Yeah, basic principles of osmosis there, but let me see if I can make it clear. For illustration's sake, I'll take glucose as a solute and water as a solvent, but recall that the principles are true (though they can have added complexity) for other solutes and solvents (see this post on chem.SE).
The basic principle behind osmosis is that conjoined systems tend toward equal concentrations. In other words, if you have a more concentrated solution (more particles of glucose per amount of water) on one side of a membrane than the other, the solution "wants" to become equal on both sides of the membrane.
If the membrane is permeable, there's no problem: glucose can flow freely and equilibrate on both sides of the membrane. So the solution just moves around "mixing" until there's the same concentration everywhere of solutes (ie., glucose) in the solvent (ie., water).

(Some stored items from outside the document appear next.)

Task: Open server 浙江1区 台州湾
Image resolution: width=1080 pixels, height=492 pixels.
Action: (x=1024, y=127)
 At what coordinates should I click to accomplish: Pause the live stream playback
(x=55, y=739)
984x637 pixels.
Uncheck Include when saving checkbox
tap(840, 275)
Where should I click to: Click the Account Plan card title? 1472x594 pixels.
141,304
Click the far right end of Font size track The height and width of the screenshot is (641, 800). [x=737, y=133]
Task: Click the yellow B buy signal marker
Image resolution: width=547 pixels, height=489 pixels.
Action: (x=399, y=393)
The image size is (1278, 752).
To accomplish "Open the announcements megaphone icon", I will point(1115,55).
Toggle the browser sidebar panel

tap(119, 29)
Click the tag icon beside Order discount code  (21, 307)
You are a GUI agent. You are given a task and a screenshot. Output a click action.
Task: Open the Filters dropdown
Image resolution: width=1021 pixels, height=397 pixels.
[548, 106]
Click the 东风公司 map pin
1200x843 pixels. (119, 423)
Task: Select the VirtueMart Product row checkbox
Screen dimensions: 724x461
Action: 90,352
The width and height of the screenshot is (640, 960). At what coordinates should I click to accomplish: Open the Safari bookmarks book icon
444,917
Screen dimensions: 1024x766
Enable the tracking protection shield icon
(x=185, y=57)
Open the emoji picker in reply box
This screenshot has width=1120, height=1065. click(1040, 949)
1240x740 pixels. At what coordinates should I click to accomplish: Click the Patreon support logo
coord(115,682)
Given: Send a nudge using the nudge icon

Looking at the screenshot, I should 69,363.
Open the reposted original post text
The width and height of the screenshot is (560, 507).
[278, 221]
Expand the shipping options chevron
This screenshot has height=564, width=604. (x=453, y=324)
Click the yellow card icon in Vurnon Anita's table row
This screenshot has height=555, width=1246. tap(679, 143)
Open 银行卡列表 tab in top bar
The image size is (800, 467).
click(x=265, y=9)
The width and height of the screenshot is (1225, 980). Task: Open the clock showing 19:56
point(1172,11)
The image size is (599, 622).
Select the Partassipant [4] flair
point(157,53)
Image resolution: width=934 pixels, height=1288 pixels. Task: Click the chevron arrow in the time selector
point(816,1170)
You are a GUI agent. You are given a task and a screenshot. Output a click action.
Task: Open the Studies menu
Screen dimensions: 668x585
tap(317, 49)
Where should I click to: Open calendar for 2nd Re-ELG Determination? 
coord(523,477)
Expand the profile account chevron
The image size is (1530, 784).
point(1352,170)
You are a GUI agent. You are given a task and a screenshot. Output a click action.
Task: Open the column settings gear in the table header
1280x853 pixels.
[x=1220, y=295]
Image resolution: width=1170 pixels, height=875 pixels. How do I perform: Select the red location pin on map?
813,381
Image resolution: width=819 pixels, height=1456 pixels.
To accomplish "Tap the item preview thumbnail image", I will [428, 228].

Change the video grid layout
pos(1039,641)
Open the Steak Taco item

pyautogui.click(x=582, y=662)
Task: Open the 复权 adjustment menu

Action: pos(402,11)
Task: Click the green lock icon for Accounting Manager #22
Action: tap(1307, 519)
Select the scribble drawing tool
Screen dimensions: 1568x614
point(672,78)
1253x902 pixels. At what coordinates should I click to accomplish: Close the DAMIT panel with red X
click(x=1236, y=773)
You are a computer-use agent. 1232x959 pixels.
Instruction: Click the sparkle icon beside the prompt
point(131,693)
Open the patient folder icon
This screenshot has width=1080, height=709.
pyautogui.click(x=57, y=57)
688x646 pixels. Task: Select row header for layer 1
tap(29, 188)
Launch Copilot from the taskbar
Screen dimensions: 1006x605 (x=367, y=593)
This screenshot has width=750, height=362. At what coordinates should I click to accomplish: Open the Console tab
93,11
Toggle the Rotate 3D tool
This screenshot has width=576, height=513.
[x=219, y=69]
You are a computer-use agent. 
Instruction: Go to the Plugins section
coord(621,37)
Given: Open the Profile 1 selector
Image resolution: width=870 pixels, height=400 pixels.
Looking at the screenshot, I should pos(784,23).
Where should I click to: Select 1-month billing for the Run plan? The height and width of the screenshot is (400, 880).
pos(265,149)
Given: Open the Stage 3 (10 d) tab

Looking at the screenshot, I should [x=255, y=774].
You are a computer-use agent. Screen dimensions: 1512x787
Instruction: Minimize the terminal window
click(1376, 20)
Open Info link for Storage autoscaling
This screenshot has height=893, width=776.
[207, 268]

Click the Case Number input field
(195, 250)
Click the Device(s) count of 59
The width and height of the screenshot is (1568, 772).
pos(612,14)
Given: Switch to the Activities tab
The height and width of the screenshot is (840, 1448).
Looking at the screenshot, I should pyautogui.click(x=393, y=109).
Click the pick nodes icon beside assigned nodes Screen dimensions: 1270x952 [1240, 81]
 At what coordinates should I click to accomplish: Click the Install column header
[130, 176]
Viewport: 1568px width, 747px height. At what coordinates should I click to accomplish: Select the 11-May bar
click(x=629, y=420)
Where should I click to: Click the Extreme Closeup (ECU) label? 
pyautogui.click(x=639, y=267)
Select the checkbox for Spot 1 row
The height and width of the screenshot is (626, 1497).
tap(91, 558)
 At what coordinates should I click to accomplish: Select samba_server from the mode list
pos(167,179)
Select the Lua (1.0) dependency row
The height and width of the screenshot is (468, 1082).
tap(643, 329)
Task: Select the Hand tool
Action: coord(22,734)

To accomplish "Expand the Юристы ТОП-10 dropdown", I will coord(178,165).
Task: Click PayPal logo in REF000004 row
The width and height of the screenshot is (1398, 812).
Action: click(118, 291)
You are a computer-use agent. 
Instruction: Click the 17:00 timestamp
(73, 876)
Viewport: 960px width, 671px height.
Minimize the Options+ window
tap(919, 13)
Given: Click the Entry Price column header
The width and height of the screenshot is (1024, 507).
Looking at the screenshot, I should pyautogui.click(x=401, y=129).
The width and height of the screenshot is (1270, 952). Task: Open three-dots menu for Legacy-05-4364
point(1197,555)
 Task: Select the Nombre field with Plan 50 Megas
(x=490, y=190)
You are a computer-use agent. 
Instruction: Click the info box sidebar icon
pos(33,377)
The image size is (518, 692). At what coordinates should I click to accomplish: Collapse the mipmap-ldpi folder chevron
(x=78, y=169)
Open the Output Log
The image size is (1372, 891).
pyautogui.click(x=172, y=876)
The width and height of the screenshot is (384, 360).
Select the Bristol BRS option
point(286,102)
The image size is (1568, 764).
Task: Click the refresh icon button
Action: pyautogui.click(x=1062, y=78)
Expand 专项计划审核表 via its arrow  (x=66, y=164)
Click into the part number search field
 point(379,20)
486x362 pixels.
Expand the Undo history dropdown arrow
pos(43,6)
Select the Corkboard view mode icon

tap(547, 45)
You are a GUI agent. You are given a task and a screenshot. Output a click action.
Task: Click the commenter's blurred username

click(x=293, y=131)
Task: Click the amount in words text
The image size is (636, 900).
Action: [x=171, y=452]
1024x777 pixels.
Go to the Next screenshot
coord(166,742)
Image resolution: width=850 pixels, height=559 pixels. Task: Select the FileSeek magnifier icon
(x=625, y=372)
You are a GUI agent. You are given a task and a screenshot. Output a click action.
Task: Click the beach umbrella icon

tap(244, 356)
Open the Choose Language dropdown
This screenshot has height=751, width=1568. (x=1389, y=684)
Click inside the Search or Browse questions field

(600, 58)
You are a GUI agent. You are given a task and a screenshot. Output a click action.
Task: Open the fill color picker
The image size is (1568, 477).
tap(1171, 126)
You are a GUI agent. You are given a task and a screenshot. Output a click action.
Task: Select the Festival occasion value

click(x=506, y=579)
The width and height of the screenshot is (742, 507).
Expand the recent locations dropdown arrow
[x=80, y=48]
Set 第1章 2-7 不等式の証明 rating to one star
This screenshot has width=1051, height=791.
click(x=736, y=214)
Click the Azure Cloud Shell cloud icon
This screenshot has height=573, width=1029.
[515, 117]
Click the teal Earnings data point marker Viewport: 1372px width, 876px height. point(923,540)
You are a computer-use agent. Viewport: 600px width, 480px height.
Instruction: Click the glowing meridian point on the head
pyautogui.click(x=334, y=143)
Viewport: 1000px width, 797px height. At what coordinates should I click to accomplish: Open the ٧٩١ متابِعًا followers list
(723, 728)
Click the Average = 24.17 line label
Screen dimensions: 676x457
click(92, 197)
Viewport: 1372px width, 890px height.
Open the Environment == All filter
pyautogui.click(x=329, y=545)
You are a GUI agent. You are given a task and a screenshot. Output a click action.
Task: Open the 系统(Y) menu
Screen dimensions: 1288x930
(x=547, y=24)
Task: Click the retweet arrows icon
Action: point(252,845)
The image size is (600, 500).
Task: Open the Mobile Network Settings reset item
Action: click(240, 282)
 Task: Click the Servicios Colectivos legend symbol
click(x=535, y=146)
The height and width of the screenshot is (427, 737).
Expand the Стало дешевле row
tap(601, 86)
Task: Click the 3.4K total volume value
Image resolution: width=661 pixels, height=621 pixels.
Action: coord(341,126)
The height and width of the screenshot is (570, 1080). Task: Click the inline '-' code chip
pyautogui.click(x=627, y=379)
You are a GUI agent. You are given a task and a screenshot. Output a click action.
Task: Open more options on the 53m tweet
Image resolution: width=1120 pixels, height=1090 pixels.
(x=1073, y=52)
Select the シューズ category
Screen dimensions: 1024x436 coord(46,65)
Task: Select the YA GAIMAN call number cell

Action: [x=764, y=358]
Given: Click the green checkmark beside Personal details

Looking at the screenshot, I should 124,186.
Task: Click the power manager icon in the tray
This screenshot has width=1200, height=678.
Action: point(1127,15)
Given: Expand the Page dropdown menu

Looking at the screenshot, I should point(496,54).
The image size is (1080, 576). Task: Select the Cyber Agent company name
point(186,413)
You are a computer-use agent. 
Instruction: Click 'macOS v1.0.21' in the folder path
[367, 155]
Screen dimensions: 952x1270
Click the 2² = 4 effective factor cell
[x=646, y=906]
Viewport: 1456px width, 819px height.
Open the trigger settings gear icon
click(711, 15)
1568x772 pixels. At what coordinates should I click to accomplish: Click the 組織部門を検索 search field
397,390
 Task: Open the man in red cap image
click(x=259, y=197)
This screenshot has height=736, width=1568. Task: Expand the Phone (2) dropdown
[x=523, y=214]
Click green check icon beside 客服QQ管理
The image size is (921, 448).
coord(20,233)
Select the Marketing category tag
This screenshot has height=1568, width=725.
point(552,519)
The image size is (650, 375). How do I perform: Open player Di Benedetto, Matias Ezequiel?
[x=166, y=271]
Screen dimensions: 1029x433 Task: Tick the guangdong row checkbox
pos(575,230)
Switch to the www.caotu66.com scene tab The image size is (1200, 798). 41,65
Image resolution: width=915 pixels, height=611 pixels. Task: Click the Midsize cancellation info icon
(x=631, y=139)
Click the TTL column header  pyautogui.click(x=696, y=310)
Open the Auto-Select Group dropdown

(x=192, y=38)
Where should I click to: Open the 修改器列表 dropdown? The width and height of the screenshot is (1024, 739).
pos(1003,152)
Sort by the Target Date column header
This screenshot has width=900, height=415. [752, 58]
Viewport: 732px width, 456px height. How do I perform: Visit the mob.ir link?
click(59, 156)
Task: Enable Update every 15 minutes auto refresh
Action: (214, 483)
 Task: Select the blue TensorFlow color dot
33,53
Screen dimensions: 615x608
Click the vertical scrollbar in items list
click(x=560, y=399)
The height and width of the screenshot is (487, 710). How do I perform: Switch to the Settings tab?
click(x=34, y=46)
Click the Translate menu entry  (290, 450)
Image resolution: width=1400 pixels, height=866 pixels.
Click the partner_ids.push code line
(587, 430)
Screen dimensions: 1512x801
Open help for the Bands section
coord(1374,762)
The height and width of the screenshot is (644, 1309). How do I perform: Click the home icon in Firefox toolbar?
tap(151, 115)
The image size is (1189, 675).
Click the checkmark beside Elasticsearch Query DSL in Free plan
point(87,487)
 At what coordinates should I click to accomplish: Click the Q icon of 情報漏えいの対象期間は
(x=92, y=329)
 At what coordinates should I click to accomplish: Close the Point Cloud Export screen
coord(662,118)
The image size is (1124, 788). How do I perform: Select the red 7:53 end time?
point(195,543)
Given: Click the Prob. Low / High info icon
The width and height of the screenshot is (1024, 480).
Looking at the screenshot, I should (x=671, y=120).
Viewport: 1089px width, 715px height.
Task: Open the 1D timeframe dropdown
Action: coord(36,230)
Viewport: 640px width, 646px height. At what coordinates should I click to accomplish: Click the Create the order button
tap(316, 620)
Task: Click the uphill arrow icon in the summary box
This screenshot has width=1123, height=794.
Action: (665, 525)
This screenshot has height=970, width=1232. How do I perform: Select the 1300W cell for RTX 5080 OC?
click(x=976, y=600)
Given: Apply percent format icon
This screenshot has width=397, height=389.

On the other hand, suppose that the membrane is semi-permeable, meaning that the the water can pass through but the glucose cannot. The system still "wants" to get to equilibrium; a state of equal concentrations on either side of the membrane, but it cannot get the solute across. What happens instead is that water starts moving from the side which is less concentrated to the side which is more concentrated. This results in the concentration of particles on less concentrated side going up and the concentration on the more concentrated side going down, effectively equilibrating them.
Now look at Picture 1. Intuition from all this would tell you that the concentrations would be equal. However, there's a twist. Osmosis can only exert so much pressure on a system, and if it has to resist a pressure, it eventually stops, even if the concentrations are not equal.
The assumption in the picture is that the balloons have the same elasticity, meaning that the balloon on the left is more stretched, and is exerting more pressure on the solution than the balloon on the right. Therefore, it will counteract some of the osmotic pressure and push some water back onto the right side of the system.
Now look at Picture 2. Again, intuition would tell you that the balloons will have equal concentrations at the end of the scenario, but again, the pressure that the balloon on the left is exerting messes things up a bit. Even though the balloon on the right is pushing water into the balloon on the left, it is unable to push as much as it would like to, because the pressure of the left balloon's elasticity counteracts the osmotic pressure.
Taking it to the next level
They're basically laying the foundation work for reverse osmosis in this question. In the case of reverse osmosis, we would be artificially applying pressure to the balloon on the left, resulting in water flowing forcibly into the right container. This can be an advantage if you want to increase the concentration of a liquid - which has hundreds of industrial usages, such as in concentrating maple syrup in Canada and the northern States.